Como descreve os seus primeiros anos enquanto profissional de saúde a exercer nos Açores?
Quando acabei a licenciatura era muito difícil conseguir emprego de imediato, muito menos com contratos permanentes. A maioria de nós só conseguia começar a exercer enfermagem através dos programas de Estagiar L e eu não fui excepção. Concorri ao estagiar L e fiquei colocada no Lar de Santo António, e tenho de dizer que guardo essa experiência com muito carinho no coração.
O meu objectivo era continuar a tentar trabalhar para o hospital ou centro de saúde, mas gostei tanto do lar que mudei de ideias. É muito gratificante cuidar do idoso. Aprendi com os meus colegas que já lá estavam, mas aprendi particularmente com os residentes em si. Eles possuem um conhecimento de vida sem igual. Eles fazem-nos olhar ainda mais para o outro como um ser holístico. Eu reflecti muito durante o tempo que trabalhei no lar. Além de ser muito enriquecedor como enfermeira, confesso que tínhamos uma excelente equipa e ainda hoje guardo todos no coração com muito carinho.
O único problema foi mesmo o facto de não ter um emprego permanente. Estava dependente das renovações do programa Estagiar L. Além disso, e isso não é em particular com a instituição em si, a remuneração também não reflecte o trabalho que um enfermeiro tem, as horas a mais que faz, os riscos associados aos turnos de noite. Apesar disso, continuo a dizer que foi uma óptima experiência e não mudaria o facto de ter trabalhado no Lar de Santo António por nada.

Emigrar sempre foi algo que tinha em mente?
Não! Definitivamente não tinha em mente emigrar. Se eu soubesse em antemão que um dia iria emigrar, diria que estava louca. Apesar de durante o curso ouvirmos que muitos colegas emigravam para outros países, eu continuava a não ponderar essa hipótese. Tinha sempre aquela esperança de que não ia precisar de chegar a esse ponto. Pensava sempre que ia arranjar emprego na minha área, num sítio de que gostasse, mesmo que não fosse logo a seguir ao curso. Emigrar não estava definitivamente nos planos.

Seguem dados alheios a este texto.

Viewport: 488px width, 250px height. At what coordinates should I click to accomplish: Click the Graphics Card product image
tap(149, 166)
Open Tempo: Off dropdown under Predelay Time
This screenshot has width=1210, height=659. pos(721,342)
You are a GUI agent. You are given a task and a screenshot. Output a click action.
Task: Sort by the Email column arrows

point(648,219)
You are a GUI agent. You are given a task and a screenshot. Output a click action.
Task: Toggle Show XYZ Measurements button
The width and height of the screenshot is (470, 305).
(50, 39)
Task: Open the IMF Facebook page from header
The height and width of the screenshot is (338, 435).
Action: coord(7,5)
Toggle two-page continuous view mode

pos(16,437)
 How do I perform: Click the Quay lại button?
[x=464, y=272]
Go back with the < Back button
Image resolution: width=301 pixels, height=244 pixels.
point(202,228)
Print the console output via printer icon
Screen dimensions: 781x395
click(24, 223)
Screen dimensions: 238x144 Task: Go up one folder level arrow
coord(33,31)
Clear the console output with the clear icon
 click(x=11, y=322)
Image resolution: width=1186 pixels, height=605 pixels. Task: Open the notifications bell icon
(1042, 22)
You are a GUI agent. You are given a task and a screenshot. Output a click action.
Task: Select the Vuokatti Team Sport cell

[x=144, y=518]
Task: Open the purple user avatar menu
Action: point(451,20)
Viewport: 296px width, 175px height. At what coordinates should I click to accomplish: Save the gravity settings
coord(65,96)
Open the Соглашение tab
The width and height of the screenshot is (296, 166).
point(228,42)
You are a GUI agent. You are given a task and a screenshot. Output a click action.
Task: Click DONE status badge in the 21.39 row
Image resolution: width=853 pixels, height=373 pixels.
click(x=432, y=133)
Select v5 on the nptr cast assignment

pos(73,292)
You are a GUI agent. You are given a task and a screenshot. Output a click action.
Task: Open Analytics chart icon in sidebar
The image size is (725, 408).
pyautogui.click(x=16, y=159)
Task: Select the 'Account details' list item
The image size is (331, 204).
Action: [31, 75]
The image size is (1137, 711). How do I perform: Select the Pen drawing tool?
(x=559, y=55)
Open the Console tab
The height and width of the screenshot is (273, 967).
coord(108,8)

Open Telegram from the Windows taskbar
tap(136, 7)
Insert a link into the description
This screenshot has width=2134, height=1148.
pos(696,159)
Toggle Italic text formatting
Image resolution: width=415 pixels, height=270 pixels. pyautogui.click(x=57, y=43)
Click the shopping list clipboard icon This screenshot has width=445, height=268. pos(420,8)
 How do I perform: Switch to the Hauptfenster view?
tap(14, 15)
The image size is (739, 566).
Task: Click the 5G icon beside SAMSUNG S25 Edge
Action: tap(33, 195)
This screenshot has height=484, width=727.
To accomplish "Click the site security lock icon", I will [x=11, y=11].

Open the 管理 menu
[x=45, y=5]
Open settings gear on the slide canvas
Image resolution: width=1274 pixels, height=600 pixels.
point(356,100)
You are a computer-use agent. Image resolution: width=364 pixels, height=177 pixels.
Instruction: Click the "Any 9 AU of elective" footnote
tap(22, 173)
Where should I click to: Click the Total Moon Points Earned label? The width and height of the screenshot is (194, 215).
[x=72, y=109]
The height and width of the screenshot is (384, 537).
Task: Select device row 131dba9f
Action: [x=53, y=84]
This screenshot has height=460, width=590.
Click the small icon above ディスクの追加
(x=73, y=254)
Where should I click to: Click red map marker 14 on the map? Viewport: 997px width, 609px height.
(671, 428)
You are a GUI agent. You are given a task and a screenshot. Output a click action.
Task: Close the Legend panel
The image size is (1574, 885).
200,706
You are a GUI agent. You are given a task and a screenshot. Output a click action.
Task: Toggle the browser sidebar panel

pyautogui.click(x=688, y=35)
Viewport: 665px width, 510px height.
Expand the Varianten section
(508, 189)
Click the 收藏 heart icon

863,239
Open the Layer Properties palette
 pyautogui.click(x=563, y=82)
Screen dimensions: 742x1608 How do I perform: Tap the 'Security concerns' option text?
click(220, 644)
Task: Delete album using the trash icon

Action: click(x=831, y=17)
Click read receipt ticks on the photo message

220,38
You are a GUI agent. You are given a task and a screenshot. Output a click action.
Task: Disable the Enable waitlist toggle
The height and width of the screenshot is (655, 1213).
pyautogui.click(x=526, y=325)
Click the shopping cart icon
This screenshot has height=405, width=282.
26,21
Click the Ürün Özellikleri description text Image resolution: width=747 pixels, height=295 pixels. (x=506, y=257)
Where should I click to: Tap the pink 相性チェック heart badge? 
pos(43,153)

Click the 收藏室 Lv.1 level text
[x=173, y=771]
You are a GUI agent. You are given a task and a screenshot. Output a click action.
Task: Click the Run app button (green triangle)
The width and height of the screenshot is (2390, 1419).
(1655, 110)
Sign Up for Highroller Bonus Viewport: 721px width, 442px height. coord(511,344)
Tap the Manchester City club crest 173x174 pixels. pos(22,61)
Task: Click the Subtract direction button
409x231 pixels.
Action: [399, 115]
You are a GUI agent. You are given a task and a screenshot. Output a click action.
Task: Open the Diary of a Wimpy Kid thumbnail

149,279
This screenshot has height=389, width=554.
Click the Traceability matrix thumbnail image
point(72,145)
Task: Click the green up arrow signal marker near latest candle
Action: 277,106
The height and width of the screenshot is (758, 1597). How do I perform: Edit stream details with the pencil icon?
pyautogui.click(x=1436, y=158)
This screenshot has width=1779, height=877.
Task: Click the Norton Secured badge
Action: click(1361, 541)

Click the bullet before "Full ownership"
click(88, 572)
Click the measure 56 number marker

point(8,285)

Quando surge esta oportunidade e o que a motivou?
Grande parte dos meus colegas de curso e amigos tinham emigrado para outros países à procura de emprego e melhores condições de trabalho e eu continuava a resistir à ideia, apesar de os admirar e apoiar as suas decisões. Foi difícil ver tantos de nós a sair da nossa ilha à procura do que não era possível onde estudámos e demos o nosso tudo. Eu continuava na esperança. Estava quase a fazer três anos no lar e alguns dos meus amigos já estavam bem “estabelecidos” nos países que tinham escolhido. Lembro-me de ter sido uma altura particularmente difícil para mim porque estava a fazer turnos duplos (16h) e na altura não havia remuneração, por exemplo, pelos feriados e estava a ficar um pouco exausta. Ainda estava a contrato por programas financiados pelo Governo. No entanto, o momento crucial para a decisão, foi após um acidente de trabalho que o meu marido teve. Foi nessa altura que ele começou a ponderar sair para procurar melhores condições, o que me fez entrar em contacto com os meus amigos já emigrados, até que tomamos a difícil decisão de emigrar.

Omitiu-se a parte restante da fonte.